In the case X = Y, the para isomer becomes symmetrical and have zero dipole.
Now the obvious question that is peeping through your mind is that which isomer in which case has got higher dipole moment. The answer lies in the nature of the groups linked to the benzene ring.

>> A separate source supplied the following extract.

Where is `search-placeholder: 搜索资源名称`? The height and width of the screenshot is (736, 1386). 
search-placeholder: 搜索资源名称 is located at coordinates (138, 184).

In nitrophenol groups one group is electron pushing and the other is electron withdrawing while in the second case both the groups attached are electron pushing. So depending on the nature of the groups attached one of the isomer, o, m or p has the largest dipole moment

Case I: Now when X & Y are both electron pushing or electron withdrawing.

Suppose,
bond dipole of C – X = μ1

And that of C – Y = μ2

Here we have assumed a sign of + when groups are electron pushing and when groups are electron withdrawing. The net dipole is the resultant of two bond dipoles at different orientations. When both X & Y are electron pushing or electron withdrawing

$\large \mu_{ortho} = \sqrt{\mu_1^2 + \mu_2^2 + 2 \mu_1 \mu_2 cos60^o}$

$\large \mu_{ortho} = \sqrt{\mu_1^2 + \mu_2^2 + \mu_1 \mu_2 }$

$\large \mu_{meta} = \sqrt{\mu_1^2 + \mu_2^2 + 2 \mu_1 \mu_2 cos120^o}$

$\large \mu_{meta} = \sqrt{\mu_1^2 + \mu_2^2 – \mu_1 \mu_2 }$

$\large \mu_{para} = \sqrt{\mu_1^2 + \mu_2^2 + 2 \mu_1 \mu_2 cos180^o}$

$\large \mu_{para} = \sqrt{\mu_1^2 + \mu_2^2 – 2\mu_1 \mu_2 }$

From the above expression of μ0 , μm & μp it is clear that when both X & Y are of the same nature i.e. both are electron withdrawing or both are electron pushing the para product has the least dipole moment and ortho product has the highest.

Now when X = Y,

μp = μ1 – μ2

μp = μ1 – μ1 = 0

Case II: When X is electron pushing and Y is electron withdrawing or vice versa.

Let C – X dipole = μ1

& C – Y dipole = μ2

$\large \mu_{ortho} = \sqrt{\mu_1^2 + (-\mu_2)^2 + 2 \mu_1 (-\mu_2 )cos60^o}$

$\large \mu_{ortho} = \sqrt{\mu_1^2 + \mu_2^2 – \mu_1 \mu_2 }$

$\large \mu_{meta} = \sqrt{\mu_1^2 + (-\mu_2)^2 + 2 \mu_1 (-\mu_2) cos120^o}$

$\large \mu_{meta} = \sqrt{\mu_1^2 + \mu_2^2 + \mu_1 \mu_2 }$

$\large \mu_{para} = \sqrt{\mu_1^2 + (-\mu_2)^2 + 2 \mu_1 (-\mu_2) cos180^o}$

$\large \mu_{para} = \sqrt{\mu_1^2 + \mu_2^2 + 2\mu_1 \mu_2 }$

Now if you see the expressions, it is very clear that the para isomer has the highest dipole moment and ortho is the least.

So to calculate the dipole moments of disubstituted benzene one should consider about the nature of the groups linked and then only one can predict the dipole moment of the molecule.